Coyote versus raccoon results may surprise you

- February 20th, 2012

Everyone knows how much I enjoy playing with trail cameras. Its not only a past-time, it’s a real passion of mine.

Passionate about trail-cams? Is that even possible?

 

The use of wildlife surveillance is not only addictive, but is as close to hunting as it gets. The thrill of the catch is there, and knowledge and understanding your quarry is also required for proper trail cam set-ups, just like hunting.
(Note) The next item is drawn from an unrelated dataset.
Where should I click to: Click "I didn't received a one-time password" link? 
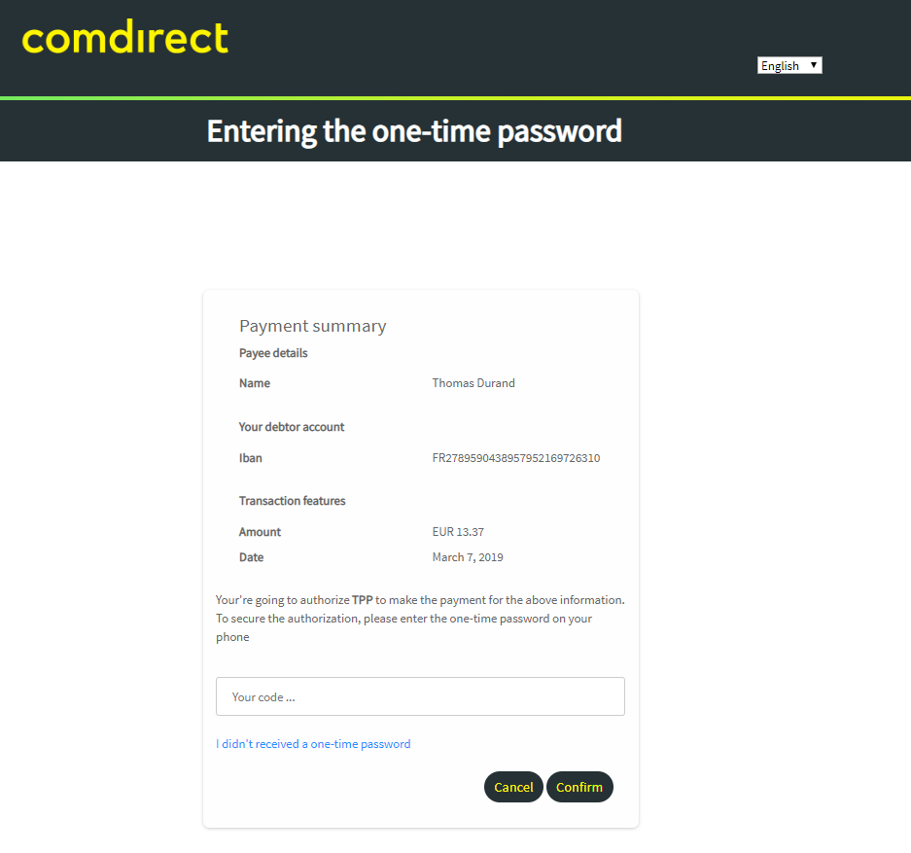point(313,744)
And as with hunting, you must have at least some comprehension of wildlife patterns and movements to be a successful trail-camer.

 

Even after taking (& studying) tens of thousands of trail-cam images over the past 7 years or so, I do occasionally surprise myself by capturing a rarity or some neat occurrence in the outdoors.

 

For example, I have taken several trailcam images of flying-squirrels which is a real rarity captured on surveillance camera.(At least for me it is)  Above all else, I find hunting with trail cameras to be great education and a fabulous tool for learning more about wildlife behaviour and interaction.

 

This past weekend, I captured a series of photos which, I believe, has helped shed some light on a subject I have often wondered about.

Coyotes versus Raccoon

 

Do coyotes actively pursue raccoons, and if so, are they successful at it?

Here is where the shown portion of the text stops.